Ленка шлепнула меня по спине и всхлипнула:
— Оболтус… Знаю я все. Но как представлю себе, что тебя когда-нибудь привезут… Тьфу, прости Господи! — В этот раз приехал — и ладно.
Ленка шмыгнула носом, протерла мокрые глаза полотенцем, встряхнулась и заявила:
— Ладно. Папочка нам обещал загранкомандировку — пусть выполняет. Ты ему все сделал…
Она поглядела на перстень с вогнутым плюсом. Заметила она его, конечно, раньше, но спросить решила только сейчас:
— Это тот самый?
— Может быть, — ответил Я уклончиво.
— У этой, которую ты привез, такой же?
— С выпуклым. Давай пока об этих делах не будем?
— Ладно. Тогда, гнусный Волчище, я тебя стричь буду.
— Уши оставь, — попросил я скромно.
— Посмотрю на твое поведение. Ленка щелкнула в воздухе ножницами и принялась смахивать с моей головы пряди волос под расческу. Потом она осторожно над раковиной вымыла мне голову, стараясь не замочить повязку на шее и царапину на лбу.
Лишь после всего этого она запихнула меня в ванну и стала отмывать все остальное. Ласковая, хорошая, добрая баба.
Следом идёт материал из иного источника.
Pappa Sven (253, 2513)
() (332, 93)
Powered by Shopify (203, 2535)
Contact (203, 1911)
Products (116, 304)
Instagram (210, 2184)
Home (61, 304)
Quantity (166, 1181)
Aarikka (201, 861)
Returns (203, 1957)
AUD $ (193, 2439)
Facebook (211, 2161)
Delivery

Своя, домашняя… А у меня отчего-то вертелись перед глазами мерзкие сцены из прошедших трех дней: кровь, мертвецы, похабство Джековой «лежки».
И я вспомнил о Таниной кассете, где было записано много чего… Где она? Сгорела в развалинах Толяновой хаты или осталась в сумке, которая сейчас у Чудо-юда? Очень приятно ему будет посмотреть на то, что снял Кот. Еще и еще раз я вспоминал те моменты, когда копался в сумке. Нет, вроде бы, кассеты не было. Если она осталась и сгорела — это прекрасно. Но ведь могла и не сгореть… Ее могли найти пожарные, милиционеры, чекисты. Там, на месте взрыва уже сейчас полно всякого народа. Чем они там будут заниматься — расследовать причины взрыва или искать того, кто оставил там кучу трупов, в данном случае неважно. Важно то, что они увидят в этой кассете зацепочку и начнут искать тех, кто на ней засветился. Джеку, Коту и прочей братии все будет по фигу, ибо их сейчас уже ничто не беспокоит, а вот живым, то есть нам с Таней, этот видеодокумент может принести кое-какие осложнения. То есть осложнения, конечно, начнутся сначала для Чудо-юда, а уж он потом их распределит и на нас. В общем, лучше пока считать, что кассеты не нашли. А то нервов у меня не вагон. Мне еще надо чуть-чуть отойти от всех этих развлечений в Подмосковье.